PAGE EXCERPT
------------------------------------------------------------------------

In short, this thesis evaluates, concerning liability for damage caused by space objects, what the regime’s shortcomings are in relation to non-traditional launch technologies and the increasingly easy access to outer space they provide, and how the liability regime of the high seas deals with similar issues. Preliminarily, we will introduce the science required to grasp the risks increased activity in outer space entails (section 1.1.), examine innovations in the launching market that result in increased space activity (section 1.2.), and line out the methodology used in assessing the legal issues related to this increased activity (section 1.3.).

1.1. Scientific background to the dangers of damage caused by space objects

In this section, we will examine the physics to which space objects are subjected. This scientific background will then be used to identify the dangers space objects pose to other space objects, to the environment of outer space, and to the surface of the Earth. Space objects can attain stable orbits if their velocity balances the gravitational pull of planet Earth.5 The stability of these orbits is limited due to atmospheric drag, especially in lower orbits. While the air density in regions of up to 2000 km above sea level is low, air is still present and thus pulls space objects towards Earth. Atmospheric drag is dependant on multiple factors, including solar activity, and cannot be predicted reliably. Space objects in Low-Earth Orbits (LEO) with an intended long lifespan – such as the International Space Station (ISS) or the Hubble Telescope – need a boost from time to time to stay in a stable orbit.6

4 B. Cheng, Studies in International Space Law (Clarendon Press, Oxford 1997), p 604-605.

------------------------------------------------------------------------

WHAT IS NEEDED
According to the thesis excerpt on space-object liability, what limits the stability of orbits, especially lower ones?

------------------------------------------------------------------------

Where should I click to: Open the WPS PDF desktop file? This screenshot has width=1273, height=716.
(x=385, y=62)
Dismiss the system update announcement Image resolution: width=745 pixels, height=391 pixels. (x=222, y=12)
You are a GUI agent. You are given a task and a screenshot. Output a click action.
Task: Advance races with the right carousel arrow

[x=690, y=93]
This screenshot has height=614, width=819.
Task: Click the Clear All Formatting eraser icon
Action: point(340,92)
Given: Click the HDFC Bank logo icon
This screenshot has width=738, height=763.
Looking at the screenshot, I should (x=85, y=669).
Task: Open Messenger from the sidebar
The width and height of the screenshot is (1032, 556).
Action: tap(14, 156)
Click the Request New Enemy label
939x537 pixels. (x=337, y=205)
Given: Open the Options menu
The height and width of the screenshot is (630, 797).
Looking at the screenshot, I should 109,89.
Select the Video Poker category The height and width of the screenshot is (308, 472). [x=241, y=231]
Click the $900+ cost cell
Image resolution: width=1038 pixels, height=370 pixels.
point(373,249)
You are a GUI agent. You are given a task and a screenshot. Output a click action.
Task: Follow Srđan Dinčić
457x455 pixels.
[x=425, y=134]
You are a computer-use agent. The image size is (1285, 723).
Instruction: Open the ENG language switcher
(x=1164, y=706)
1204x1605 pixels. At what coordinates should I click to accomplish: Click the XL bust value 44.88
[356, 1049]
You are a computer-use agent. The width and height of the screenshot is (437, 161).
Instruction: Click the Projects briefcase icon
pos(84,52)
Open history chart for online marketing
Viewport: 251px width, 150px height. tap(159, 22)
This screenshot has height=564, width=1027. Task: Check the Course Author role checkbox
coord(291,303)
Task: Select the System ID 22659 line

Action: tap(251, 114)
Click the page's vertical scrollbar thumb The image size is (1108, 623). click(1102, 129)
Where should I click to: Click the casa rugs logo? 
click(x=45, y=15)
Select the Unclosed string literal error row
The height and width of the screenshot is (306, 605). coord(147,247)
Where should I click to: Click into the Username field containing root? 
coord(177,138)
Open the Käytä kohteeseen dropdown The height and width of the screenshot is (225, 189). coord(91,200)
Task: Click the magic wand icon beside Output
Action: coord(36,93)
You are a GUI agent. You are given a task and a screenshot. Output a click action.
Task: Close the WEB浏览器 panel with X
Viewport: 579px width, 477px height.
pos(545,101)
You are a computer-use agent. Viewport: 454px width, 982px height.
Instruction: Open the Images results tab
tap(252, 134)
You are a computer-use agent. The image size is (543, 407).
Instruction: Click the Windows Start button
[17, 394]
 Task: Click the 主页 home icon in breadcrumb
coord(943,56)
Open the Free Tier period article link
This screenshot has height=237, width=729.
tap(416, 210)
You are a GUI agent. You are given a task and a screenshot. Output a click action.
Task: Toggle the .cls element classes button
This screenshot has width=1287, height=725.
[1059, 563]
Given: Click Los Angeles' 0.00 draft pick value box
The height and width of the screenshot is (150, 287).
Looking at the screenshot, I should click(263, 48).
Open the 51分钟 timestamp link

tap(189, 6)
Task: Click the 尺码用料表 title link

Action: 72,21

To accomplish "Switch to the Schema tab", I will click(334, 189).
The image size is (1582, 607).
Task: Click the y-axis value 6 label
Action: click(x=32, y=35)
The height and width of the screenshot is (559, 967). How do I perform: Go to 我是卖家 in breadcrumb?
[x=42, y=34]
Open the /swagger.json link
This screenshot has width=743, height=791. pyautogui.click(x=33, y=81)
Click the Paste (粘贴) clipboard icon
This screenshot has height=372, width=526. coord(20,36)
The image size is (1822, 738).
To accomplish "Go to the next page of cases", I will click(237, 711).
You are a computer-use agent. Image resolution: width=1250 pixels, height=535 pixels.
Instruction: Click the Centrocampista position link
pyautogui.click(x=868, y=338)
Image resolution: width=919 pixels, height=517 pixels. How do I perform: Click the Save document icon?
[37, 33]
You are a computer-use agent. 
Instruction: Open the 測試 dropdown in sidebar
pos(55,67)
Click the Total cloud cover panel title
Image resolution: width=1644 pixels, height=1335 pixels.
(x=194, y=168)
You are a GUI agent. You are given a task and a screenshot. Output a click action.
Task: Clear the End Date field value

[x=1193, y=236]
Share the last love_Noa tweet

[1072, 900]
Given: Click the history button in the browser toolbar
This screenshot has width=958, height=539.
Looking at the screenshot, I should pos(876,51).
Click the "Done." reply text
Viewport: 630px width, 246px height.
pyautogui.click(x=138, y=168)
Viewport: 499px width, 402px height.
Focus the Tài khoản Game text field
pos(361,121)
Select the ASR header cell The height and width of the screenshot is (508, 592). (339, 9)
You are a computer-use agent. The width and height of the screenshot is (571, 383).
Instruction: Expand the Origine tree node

------------------------------------------------------------------------

WRITTEN SOLUTION
Atmospheric drag.